Introduction
Join
Joining two data frames is a common operation in data processing that combines data from two different sources. Flow PHP implements joins using a hash join algorithm that creates a hash table from the right DataFrame and probes it with rows from the left DataFrame.
Join Methods
join()
Main join method that loads the right DataFrame into memory as a hash table for efficient lookups.

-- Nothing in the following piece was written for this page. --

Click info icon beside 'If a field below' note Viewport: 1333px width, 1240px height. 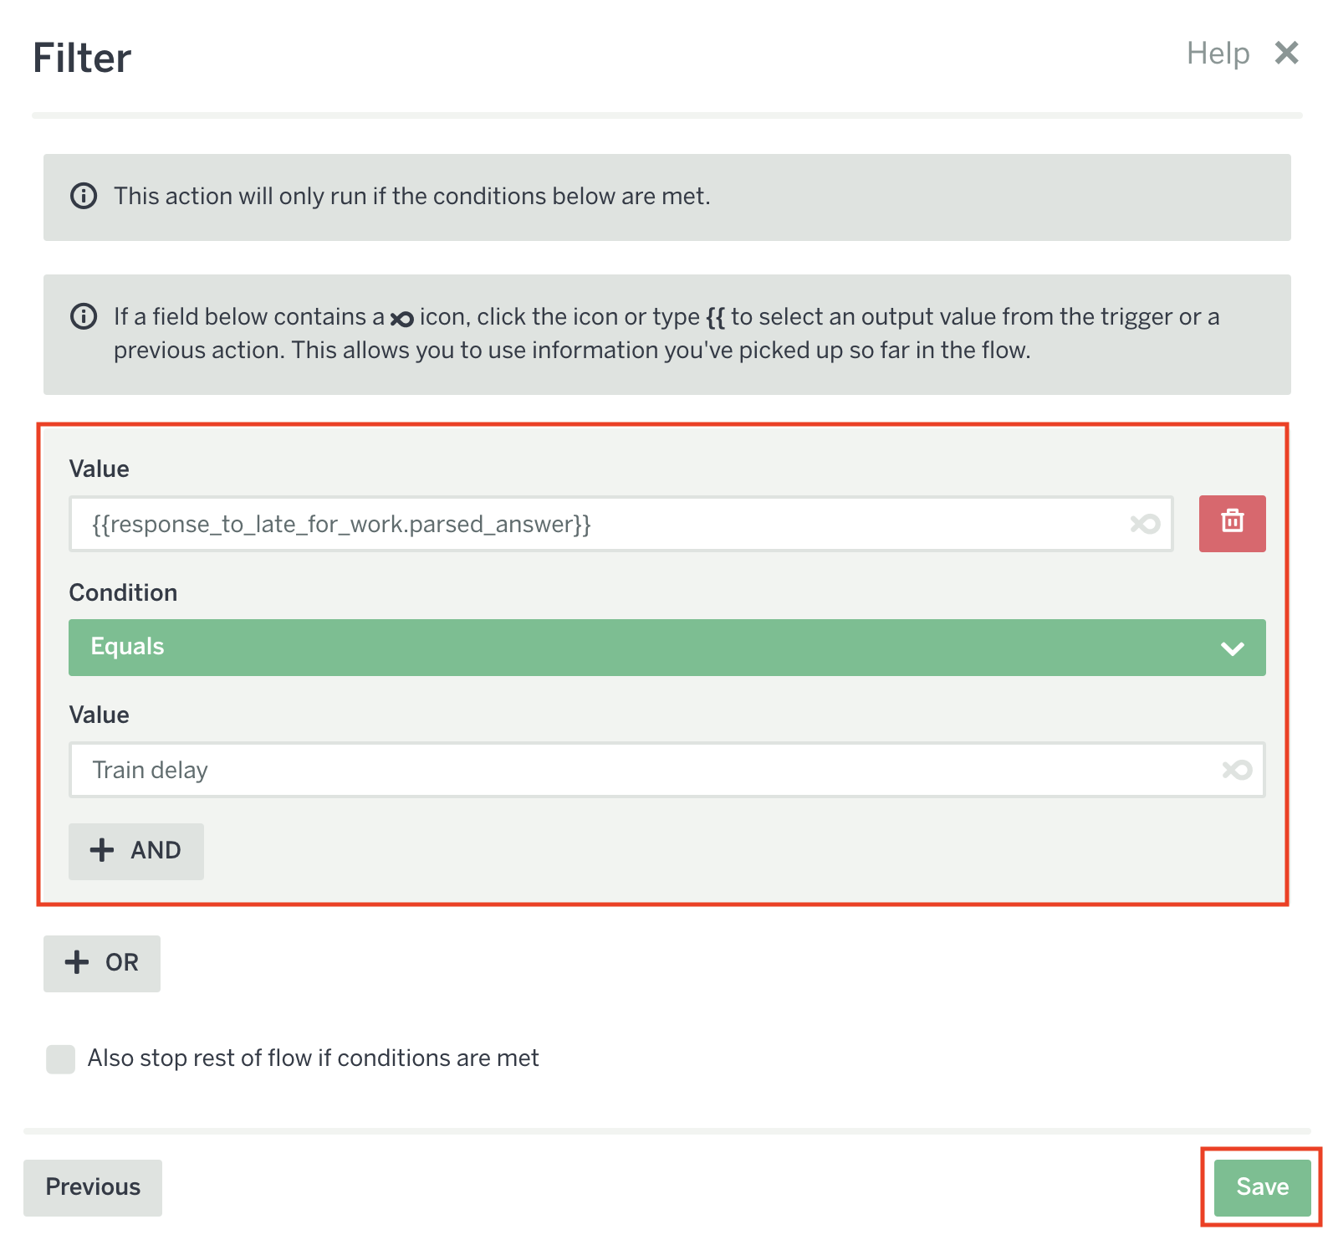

crossJoin() - Cartesian Product
Joins each row from the left side with each row on the right side, creating count(left) * count(right)
rows total.
joinEach() - Streaming Join
Right side is dynamically generated for each left row, useful for large right-side datasets that don't fit in memory.
Join Types
Flow PHP supports four join types with specific behaviors:
Join Type | Description |
---|---|
Left Join (Join::left ) |
Returns all rows from left DataFrame with matching rows from right (or NULL) - Default |
Inner Join (Join::inner ) |
Returns only rows that exist in both DataFrames |
Right Join (Join::right ) |
Returns all rows from right DataFrame with matching rows from left (or NULL) |
Left Anti Join (Join::left_anti ) |
Returns rows from left DataFrame that have NO match in right DataFrame |
Flow uses hash join implementation where hashes are stored in sorted buckets to optimize memory usage and performance.
Example
<?php
$externalProducts = [
['id' => 1, 'sku' => 'PRODUCT01'],
['id' => 2, 'sku' => 'PRODUCT02'],
['id' => 3, 'sku' => 'PRODUCT03'],
];
$internalProducts = [
['id' => 2, 'sku' => 'PRODUCT02'],
['id' => 3, 'sku' => 'PRODUCT03'],
];
data_frame()
->read(from_array($externalProducts))
->join(
data_frame()->read(from_array($internalProducts)),
Expression::on(['id' => 'id']),
Join::left_anti
)
->write(to_output())
->run();
Output:
+----+-----------+
| id | sku |
+----+-----------+
| 1 | PRODUCT01 |
+----+-----------+
1 rows